**Short exercise:** Rewrite the entries below with "tab" changed to "section", leaving everything else as it is.

——————————

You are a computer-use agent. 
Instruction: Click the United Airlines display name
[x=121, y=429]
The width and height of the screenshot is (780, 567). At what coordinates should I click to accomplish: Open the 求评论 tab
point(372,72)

——————————

**Task solution:**
You are a computer-use agent. 
Instruction: Click the United Airlines display name
[x=121, y=429]
The width and height of the screenshot is (780, 567). At what coordinates should I click to accomplish: Open the 求评论 section
point(372,72)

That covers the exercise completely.